Un outil prometteur, mais aux conséquences alarmantes
Une étude récente de Hindou Oumarou Ibrahim, experte autochtone et ancienne présidente du forum, met en lumière les opportunités et les risques liés à l'IA. Si cette technologie peut renforcer la protection des écosystèmes, elle menace aussi les terres par l'exploitation intensive d'eau, d'énergie et de minerais critiques. « Pendant des générations, les peuples autochtones ont préservé les écosystèmes les plus intacts sans satellites ni algorithmes », rappelle Ibrahim. « L'IA peut devenir un allié précieux, à condition d'être utilisée selon nos principes et de manière culturellement adaptée. »
Des applications concrètes sur le terrain
Dans la réserve autochtone Katukina/Kaxinawá au Brésil, des agents agroforestiers utilisent l'IA pour lutter contre la déforestation.
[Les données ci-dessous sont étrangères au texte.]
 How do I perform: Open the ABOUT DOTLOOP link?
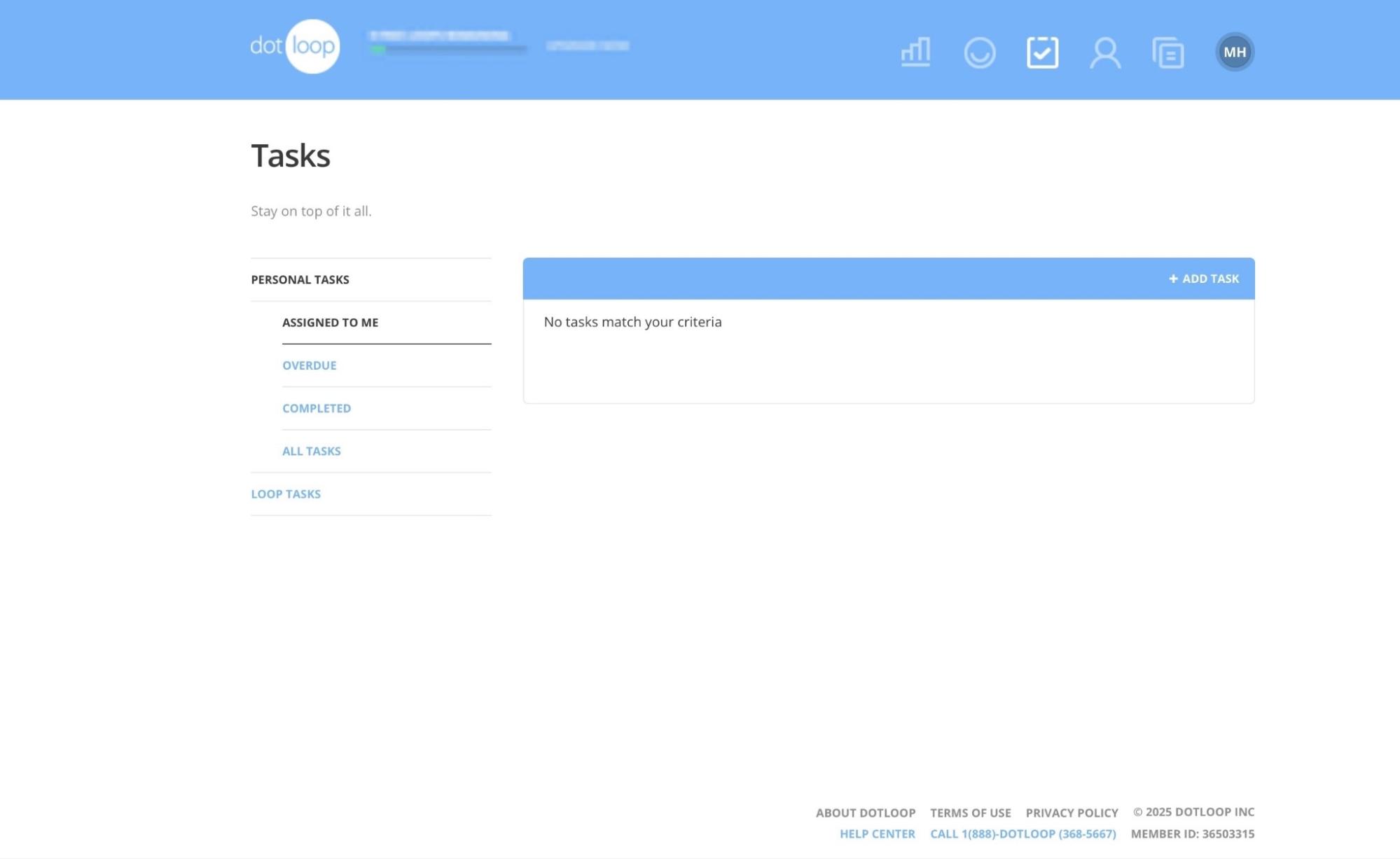point(865,813)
Grâce à un outil développé par Microsoft et l'ONG brésilienne Imazon, ils anticipent les risques et protègent leurs terres. « Surveiller notre territoire est essentiel, car nous sommes plus en sécurité lorsque nous détectons les intrusions, le vol de bois ou les feux », explique Siã Shanenawa, l'un des 21 agents de la réserve.
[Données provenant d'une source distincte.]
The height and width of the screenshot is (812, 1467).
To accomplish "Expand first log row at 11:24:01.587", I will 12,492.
Au Nunavut, les communautés inuites combinent savoir traditionnel et modèles prédictifs pour localiser de nouveaux sites de pêche, face aux bouleversements climatiques. En Afrique, des éleveurs tchadiens utilisent des outils d'IA pour anticiper les sécheresses et sécuriser leurs couloirs de transhumance. Ces initiatives illustrent le potentiel de l'IA, à condition d'être intégrée de manière respectueuse.
Des limites et des défis à relever
Lars Ailo Bongo, professeur à l'Université arctique de Norvège, souligne que l'IA n'est pas encore assez inclusive. « Elle peut démocratiser l'accès à des analyses avancées, mais doit s'aligner sur les normes et valeurs autochtones », explique-t-il. Les communautés autochtones appellent à une gouvernance partagée, où elles contrôlent l'utilisation des données et des outils technologiques.
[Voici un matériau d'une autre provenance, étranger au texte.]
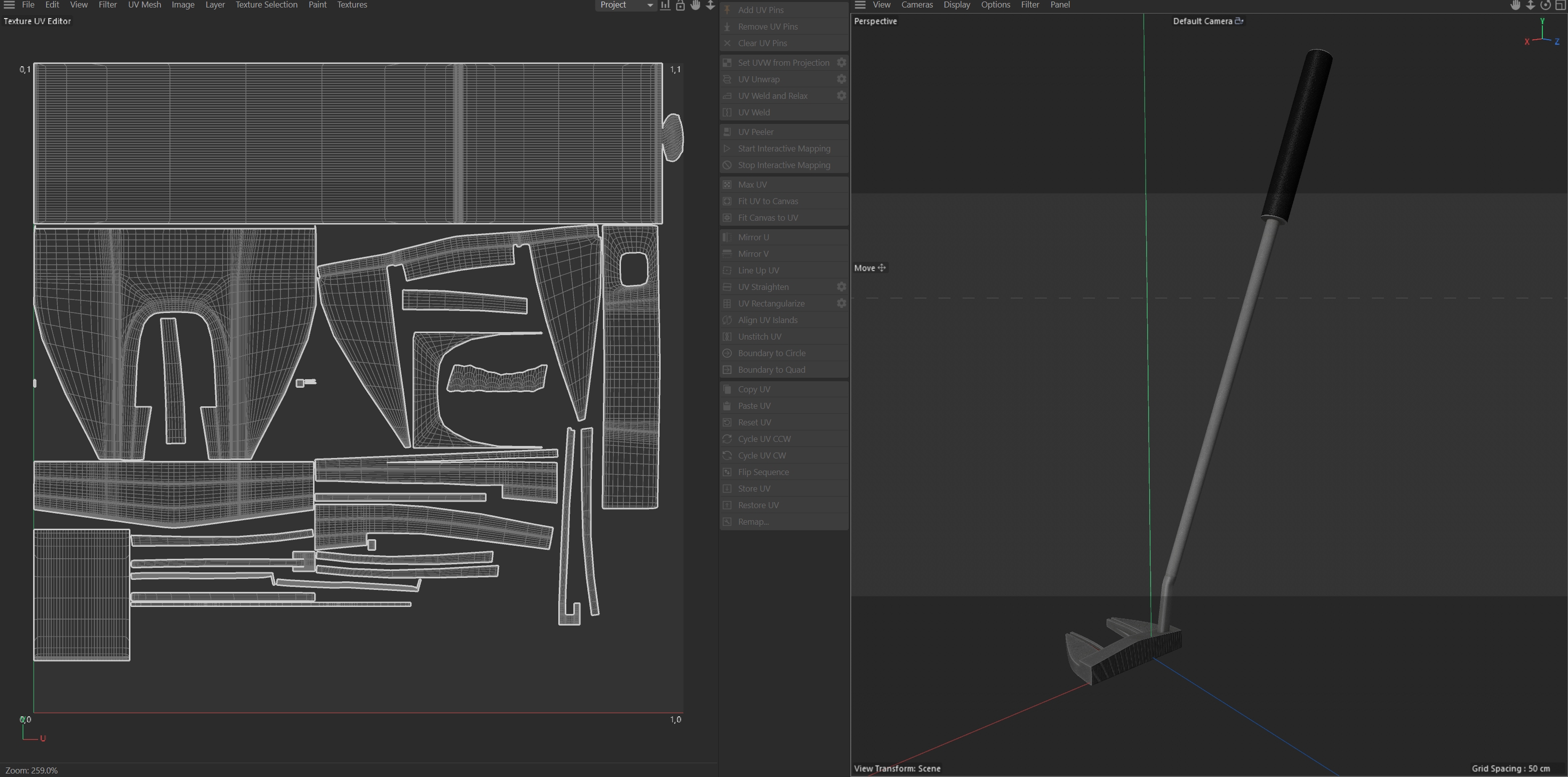Toggle the UV editor lock icon

click(x=680, y=5)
Des organisations comme la Rainforest Foundation US soutiennent ces initiatives en combinant technologies et savoirs traditionnels. « L'IA est le dernier outil en date, mais son efficacité dépend de son intégration dans une approche globale de protection des territoires », souligne un représentant.
« L'IA peut devenir un allié puissant pour les peuples autochtones, à condition d'être utilisée sur leurs propres termes. » — Hindou Oumarou Ibrahim, experte autochtone et ancienne présidente du Forum permanent des Nations unies sur les questions autochtones.
Vers une utilisation éthique et durable de l'IA
Les experts s'accordent sur un point : l'IA ne doit pas reproduire les schémas d'exploitation passés. Les communautés autochtones exigent un contrôle sur les données et les infrastructures, ainsi qu'une compensation équitable pour l'utilisation de leurs terres et ressources. Sans cela, les promesses technologiques risquent de se transformer en nouvelles menaces.